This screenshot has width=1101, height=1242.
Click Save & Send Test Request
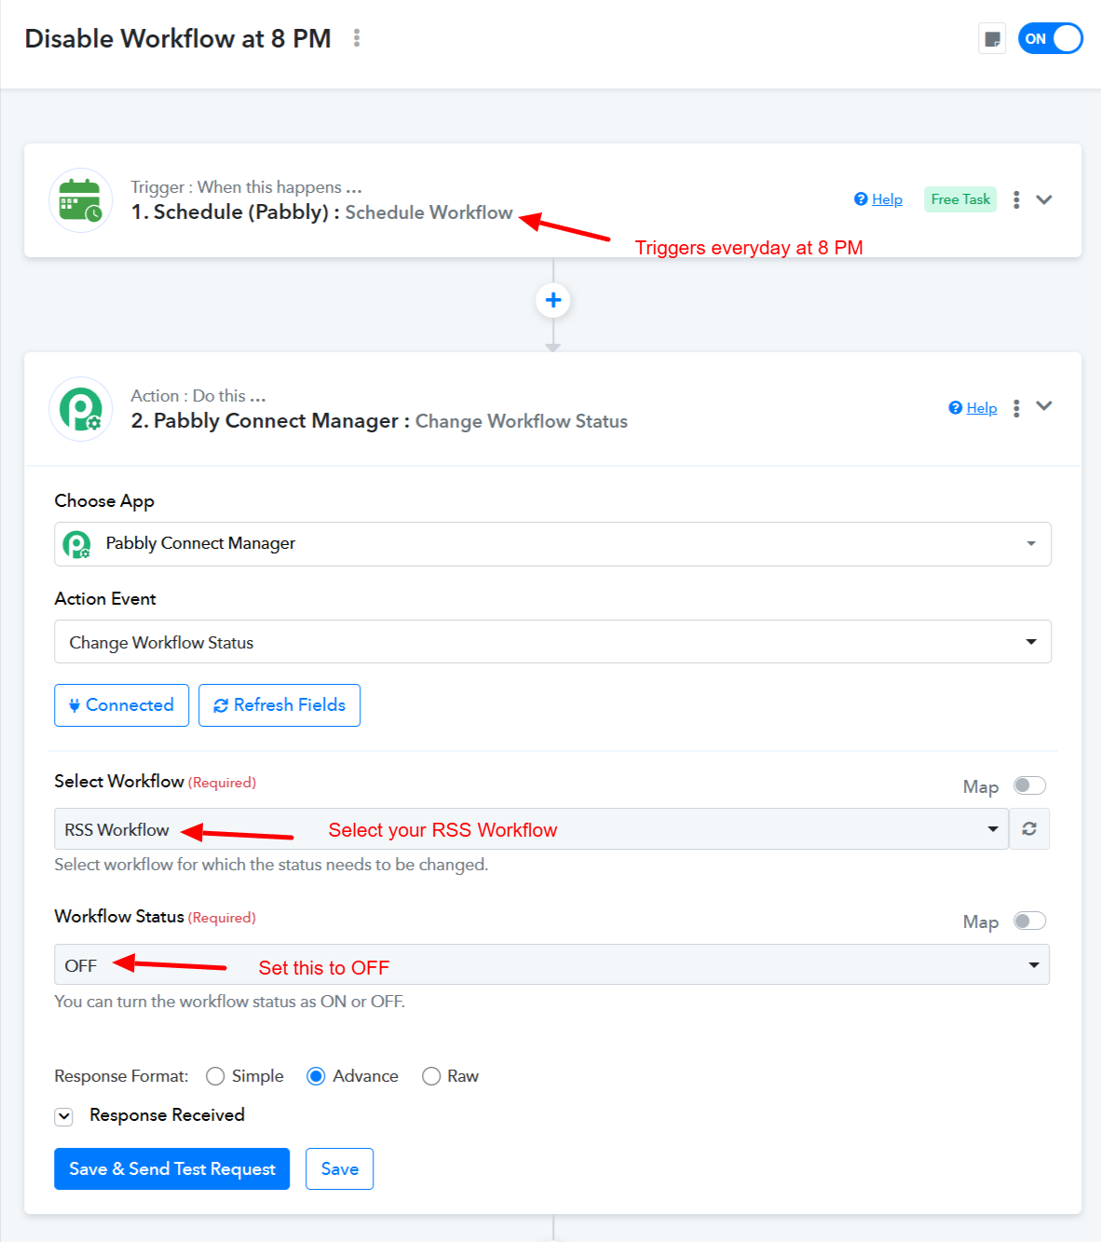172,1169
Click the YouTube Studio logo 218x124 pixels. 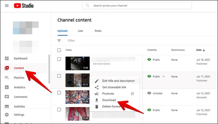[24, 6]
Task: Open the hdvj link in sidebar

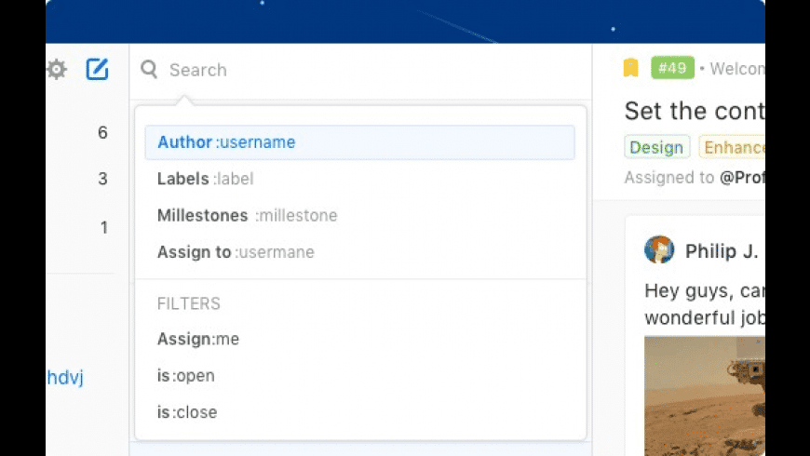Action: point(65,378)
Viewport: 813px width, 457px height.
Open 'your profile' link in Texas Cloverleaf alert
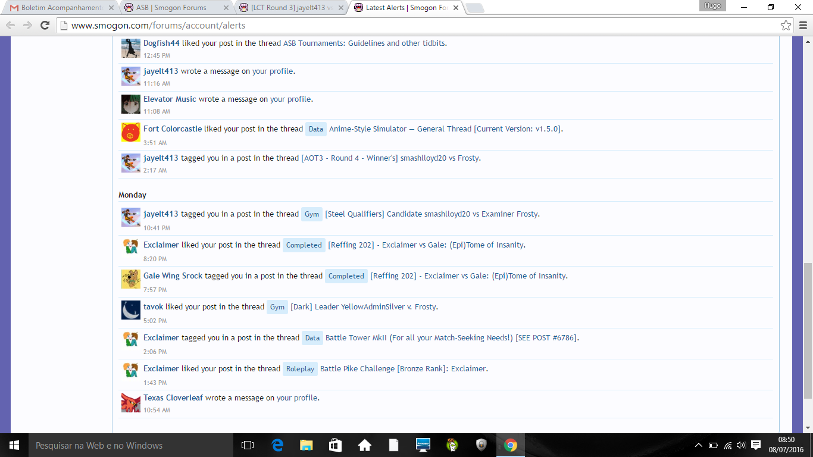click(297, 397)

_ _ _

• ABOUT THIS EXERCISE: In the entries, find every line holding "width" and copy it.

• EXERCISE RESPONSE:
This screenshot has width=1101, height=1242.
Viewport: 813px width, 457px height.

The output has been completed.